In most cars manufactured today, the timing belt (cam belt) controls the opening and closing (timing) of the internal combustion engine’s valves. Previously, cars were manufactured with timing chains, and some still use chains today. Additionally, there are some automobile engines (VW Flat-4 Air Cooled, Toyota Straight-6 F Engine) that use gears to establish proper synchronization of valve timing.

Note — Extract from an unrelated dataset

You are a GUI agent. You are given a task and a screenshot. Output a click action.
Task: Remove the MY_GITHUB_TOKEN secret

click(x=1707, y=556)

How the Timing Belt Operates
The crankshaft is connected to the camshaft(s) to control the opening and closing of the engine’s valves. With a four-stroke engine, the valves are timed to open on every second revolution of the crankshaft. This is achieved with the timing belt. Each engine has a timing belt designed for its specific operation. The teeth in the belt are designed to synchronize the rotation of the camshaft(s) to the crankshaft.
Advantages of Belts
Although timing chains or gears are more durable than timing belts, they are also noisier when operating. Rubber composite belts are less expensive than gears or chains. Because the belt weighs less than the metallic counterpart, the engine may also prove more efficient as well. Although timing belts do not require lubrication, like chains and gears, they must be replaced at intervals as suggested by the manufacturer.

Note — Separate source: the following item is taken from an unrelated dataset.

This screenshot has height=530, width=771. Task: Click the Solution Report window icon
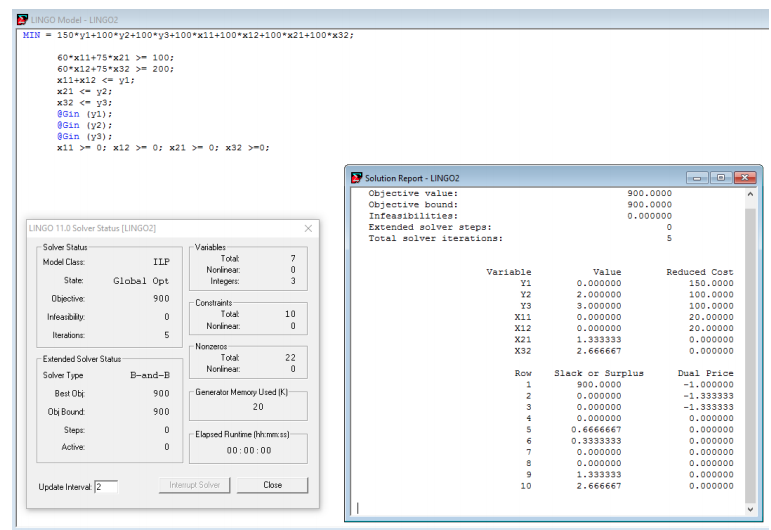356,178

Usually around 60,000 miles – 90,000 miles you should schedule a Mukilteo Timing Belt Replacement. It is essential that the timing belt be replaced as recommended to avoid catastrophic engine failure. The most common failure of a timing belt includes:
- Stripped Teeth on Timing Belt
- Fiber Cores Break on Belt
- Fibers De-laminate
- Belt Tensioner Failure
- Gear and/or Idler Bearing(s) failure
When a timing belt is replaced, it is crucial that the tension be correct. If the belt is too loose, it will “whip”, too tight will place excess tension on the belt, causing it to squeal or whine. Either case of improper tension will diminish the life of the belt. Generally, when you have a Everett Timing Belt Replacement the belt tensioner will be replace as well. Please note: if the failure is the tensioner or with the gear/idler bearings, the timing belt will de-rail.

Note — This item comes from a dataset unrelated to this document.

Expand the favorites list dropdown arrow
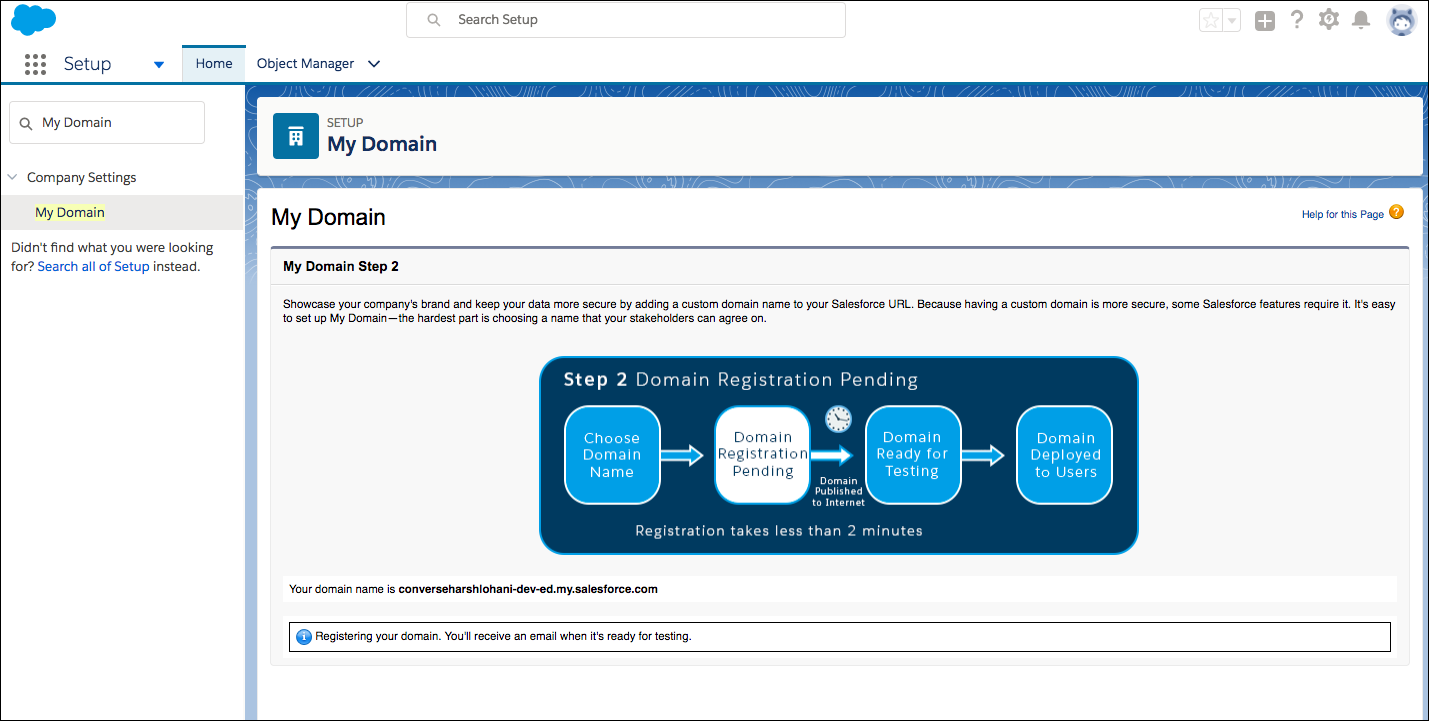 click(x=1232, y=21)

Today, timing belts are typically made of rubber with high tensile fibers (HTF) along the length of the belt; the HTFs are the tension member of the belt. High temperatures and oil, antifreeze and water will affect the integrity of the rubber and the HTF. Newer, more expensive, more resistant belts are made of Highly Saturated Nitrile (HSN). For a standard timing belt, precautions must be taken to avoid contact with degrading substances or conditions. Some manufacturers provide a protective cover for the timing belt that must be removed for inspection/replacement.